## Stated goal
Copy the data below word for word, starting at the line containing "Select the Imposter Syndrome tag" and ending at the line containing "The image size is (1480, 728).".

## Extracted records
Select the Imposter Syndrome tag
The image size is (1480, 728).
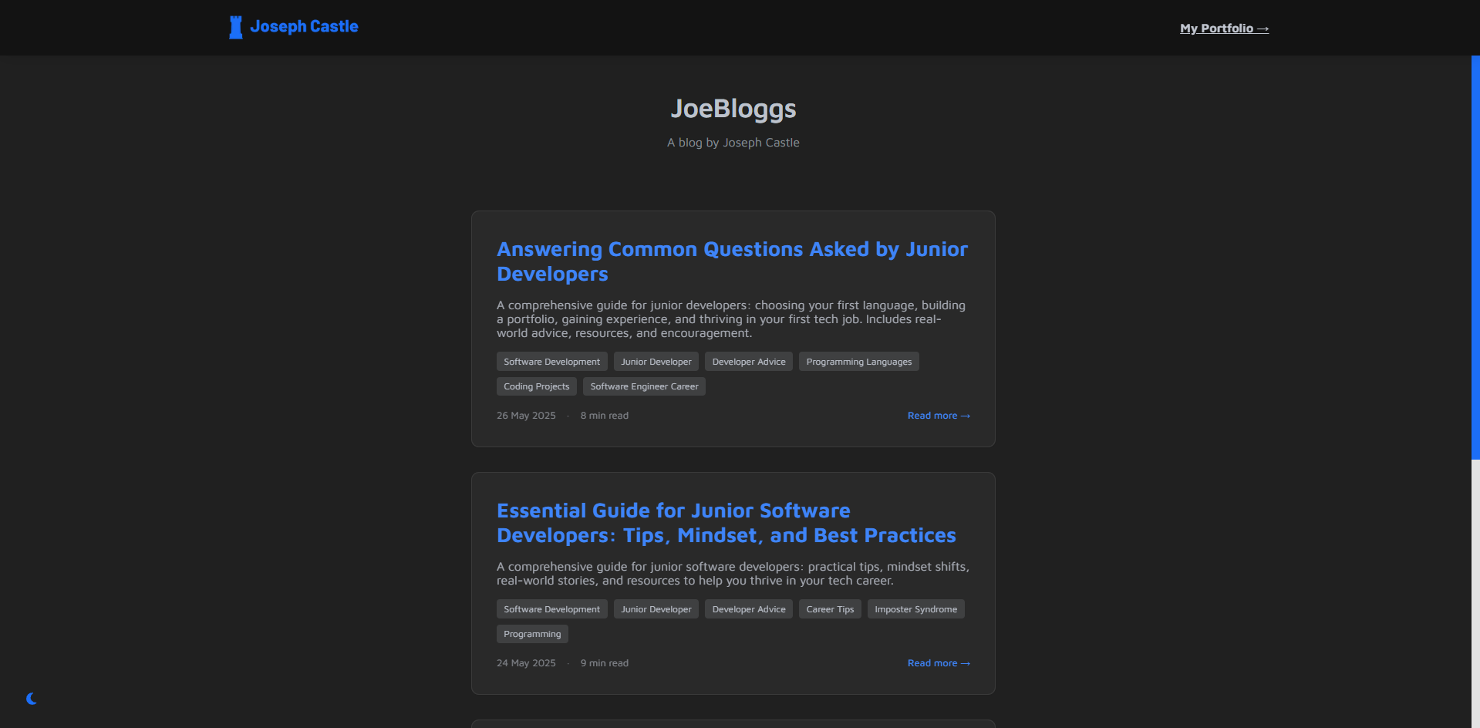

* * *

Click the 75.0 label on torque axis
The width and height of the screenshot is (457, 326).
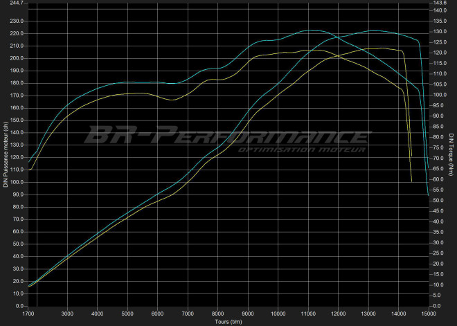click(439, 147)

## Solution for this problem
Select the Imposter Syndrome tag
The image size is (1480, 728).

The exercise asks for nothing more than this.